(Data to process begins)
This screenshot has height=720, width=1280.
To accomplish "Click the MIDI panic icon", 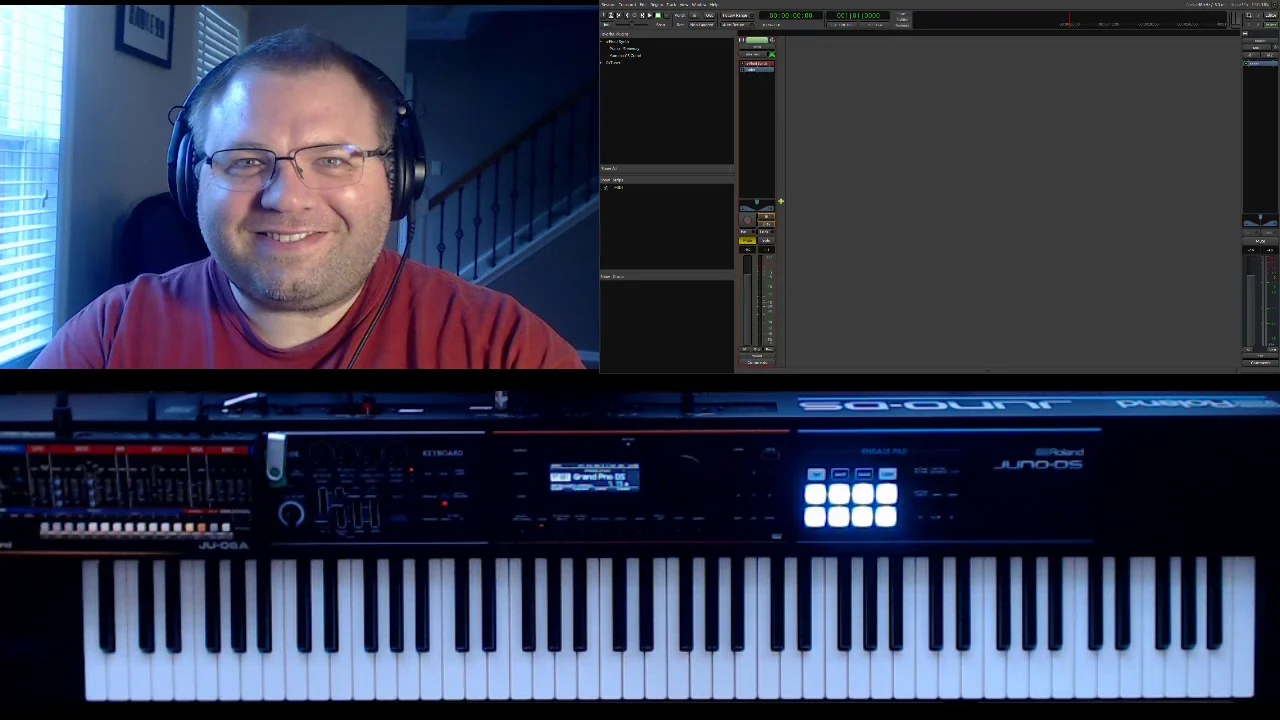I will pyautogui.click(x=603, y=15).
(Data to process ends)
(Data to process begins)
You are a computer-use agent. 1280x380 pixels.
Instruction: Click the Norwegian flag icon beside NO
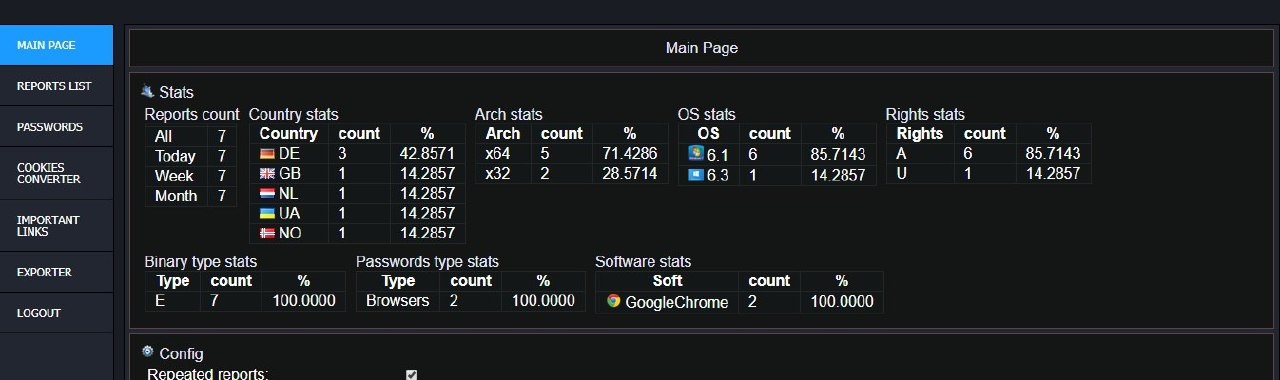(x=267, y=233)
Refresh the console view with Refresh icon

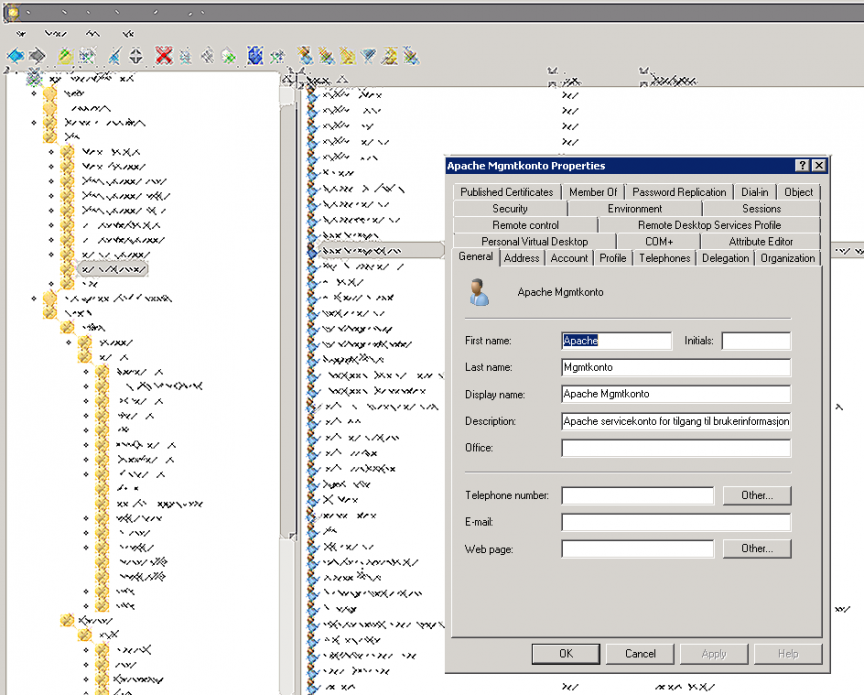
(Data to process ends)
• [Description of the task]: Copy exactly the lines of the entries above from the one containing "You are a computer-use" through the one containing "Refresh the console view with Refresh icon". Both end lines count; pictures do not.

• [Exercise result]:
You are a computer-use agent. 1280x380 pixels.
Instruction: Click the Norwegian flag icon beside NO
(x=267, y=233)
Refresh the console view with Refresh icon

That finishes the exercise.